Dans la griserie de ce semblant de bien-être et de liberté, je n’étais plus rentré chez moi
depuis plus d'une semaine ; affolée, ma mère sans nouvelles alerta la gendarmerie qui diffusa
à la télévision un avis de recherche, relayé dans les gazettes locales. Me sentant tout à coup
traqué comme un voyou en cavale, je décidai, dans l’espoir de prolonger mon escapade, de
teindre mes cheveux roux en un noir corbeau. Hélas, cette naïve parade de camouflage n’eut
pas l’effet escompté, bien au contraire. Ma chevelure noire, jurant avec ma carnation de peau
très blanche et mes taches de rousseurs typiques d’un vrai rouquin me rendait plus repérable
que jamais. La police des mœurs avec laquelle j’avais déjà brièvement eu à faire savait où me
chercher. Le 2 avril 1962 en fin d’après-midi, plus de quinze jours après ma fugue, bien
installé dans un canapé profond de l’Ambassy, le bar où j’avais rencontré ma belle maîtresse
SM, je sirotais un Coca-Cola quand je vis entrer deux hommes qui n’avaient ni le physique ni
le style de la maison : j’eus tôt fait de penser qu’ils étaient des policiers. Le regard circulaire
et inquisiteur des deux individus s’arrêta net sur moi. Les deux flics en civil me firent face,
l’un deux tenait dans sa main une photo qu’il me présenta : « Tu te reconnais… c’est bien
toi ? » Sans répondre à la question, la boule au ventre, soudainement je pris conscience que
mon aventure et ma liberté bien éphémère prenaient fin. A ce moment-là, tous les regards des
clients présents se focalisèrent sur moi, regards gênés pour certains, pour d’autres moqueurs,
pour d’autres encore apeurés… tous témoins de la scène qui suivit : je fus agrippé
brusquement et sans ménagement par le pullover, et aussitôt menotté comme un criminel, puis
transporté sur le champ… au poste de police de la brigade des mœurs à l’autre bout de la
ville, boulevard Carl-Vogt.
La brigade des mœurs (section des infractions contre la personne) est un groupe qui traite
encore aujourd’hui, avec des méthodes toutefois bien moins musclées que de mon temps, les
infractions à caractère sexuel : viol, contrainte sexuelle, actes d'ordre sexuel avec des enfants,
pornographie interdite et exhibitionnisme.

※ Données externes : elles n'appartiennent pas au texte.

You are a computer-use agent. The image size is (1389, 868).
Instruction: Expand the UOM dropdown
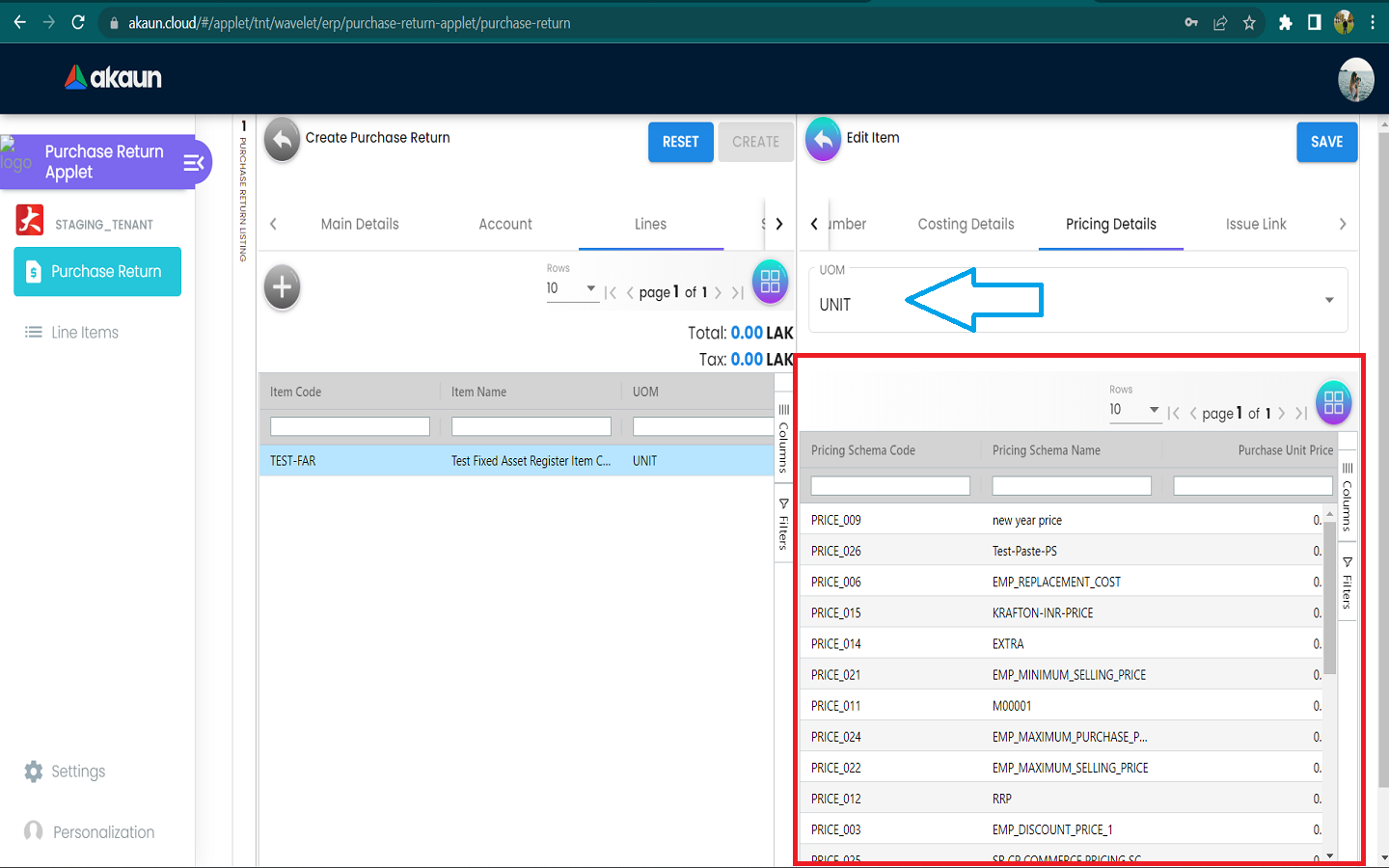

A peine étais-je arrivé dans un bureau froid et austère de cette brigade que l’interrogatoire
commença par une sommation : je devais dénoncer et divulguer les noms des hommes qui
auraient pu bénéficier de mes faveurs. Opiniâtre, renfermé sur moi-même, muet comme une
carpe, je tins ma langue et ne révélai rien : mal m’en prit ! Les deux fonctionnaires de police
furent exaspérés par mon mutisme et un déchaînement de violence s’abattit sur moi : gifles,
coups de pieds dans les tibias, coup de poing dans l’estomac, les coups pleuvaient de toutes
parts. L’un d’eux finit par me tirer les cheveux avec une violence inouïe, ce qui finalement
m’arracha des larmes, jusque-là retenues. Après cette fulgurante brutalité, j’eus encore droit à
la moquerie de ces deux fonctionnaires devenus fous à lier devant l’obstination d’un gamin
qui restait, malgré les coups, muet comme une tombe. C’est ainsi qu'après une nuit de sévices,
j’aboutis meurtri dans une cellule de la prison du Bourg-de-Four en Vieille-Ville de Genève,
rue des Chaudronniers, longée de ses nombreuses arcades d'antiquaires de renom.